* Begin Passage provided *

- Directed by: N. Chandra
- Written by: N. Chandra Kamlesh Pandey(dialogues)
- Story by: N. Chandra
- Produced by: Jayashri N. Chandra N. Chandra
- Starring: Nana Patekar Madhuri Dixit Mukul Dev Ramya Krishnan
- Cinematography: W. B. Rao
- Edited by: Prashant Khedekar Vinod Nayak
- Music by: Anu Malik
- Distributed by: Asian Video Wholesalers
- Release date: 11 December 1998;
- Running time: 179 minutes
- Country: India
- Language: Hindi
- Box office: Rs. 9,75,00,000

= Wajood (1998 film) =

Wajood (') is a 1998 Indian Hindi-language action film directed and produced by N. Chandra. The film features Nana Patekar and Madhuri Dixit in lead roles.

==Plot==
Malhar, who is born to a poor typist clerk, is a versatile artist who wins trophies in dramas but is never appreciated by his father. While writing and directing dramas in college, he meets Apoorva, a rich girl, and falls madly in love with her. When she wins the Best Actress Award, she calls upon Malhar on stage and gives all the credit to him. Malhar misunderstands this gesture as Apoorva's love for him.

Meanwhile, Apoorva and Nihal fall in love with each other. Nihal's father, who is a wealthy bureaucrat, decides to get them married. Malhar assumes that this marriage is against Apoorva's will, and in his protest, Nihal's father accidentally gets killed, and Malhar is sent to jail. As Nihal loses his identity and status due to his father's death, Apoorva's father breaks off her engagement with Nihal. In jail, Malhar spends his days thinking of Apoorva, marrying her, having a child, and living happily with his father; all in one family.

Malhar escapes from jail and then starts making quick money in the wrong ways. He starts seducing rich women and then looting them. He finds an accomplice in Sofia, who helps him in these crimes. She falls madly in love with him, but he continues to love Apoorva. Nihal, a police officer now, happens to meet Apoorva, a journalist now, to solve the mystery of the "stranger murderer" in the city. The Police Commissioner is under great pressure from the local political leader and also the public to nab the culprit. He pressures Nihal to arrest Malhar within 24 hours; otherwise, he will suspend Nihal from the Police Force. On the other Hand, Malhar, who had allowed Nihal to live after his encounter with Apoorva, who clarified to Malhar, to his grave shock, that she had always loved Nihal from the Start. Malhar, realizing the consequences of his actions, tells Apoorva to come to the old theater, where they used to rehearse for One Last Play, for his old Father. On the other hand, when Sofia learns that Malhar does not love her but loves Apoorva, she is deeply disturbed and kills herself. Malhar watches her dead body in silence, then moves on to his final piece.

* End Passage provided *

◆ Work to complete
Write out the part of the Wajood film entry word for word, starting at "Wajood (') is" and ending at "love for him.".

* Begin Source data *

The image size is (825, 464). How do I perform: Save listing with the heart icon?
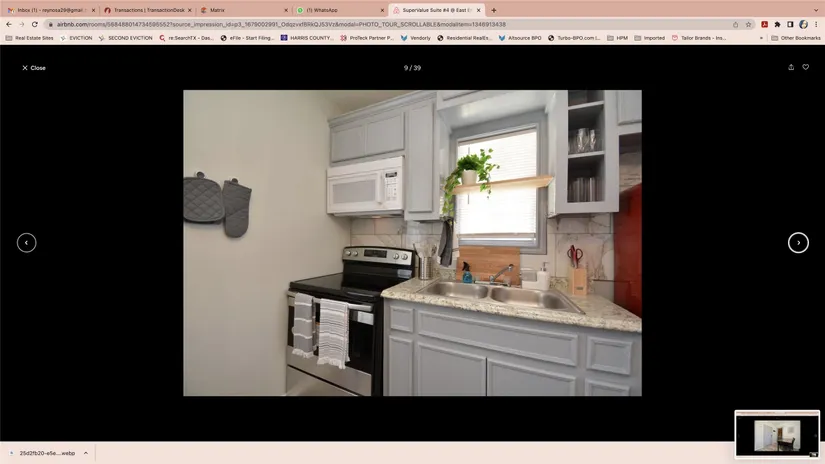pyautogui.click(x=806, y=67)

* End Source data *

◆ Answer for this exercise
Wajood (') is a 1998 Indian Hindi-language action film directed and produced by N. Chandra. The film features Nana Patekar and Madhuri Dixit in lead roles.

==Plot==
Malhar, who is born to a poor typist clerk, is a versatile artist who wins trophies in dramas but is never appreciated by his father. While writing and directing dramas in college, he meets Apoorva, a rich girl, and falls madly in love with her. When she wins the Best Actress Award, she calls upon Malhar on stage and gives all the credit to him. Malhar misunderstands this gesture as Apoorva's love for him.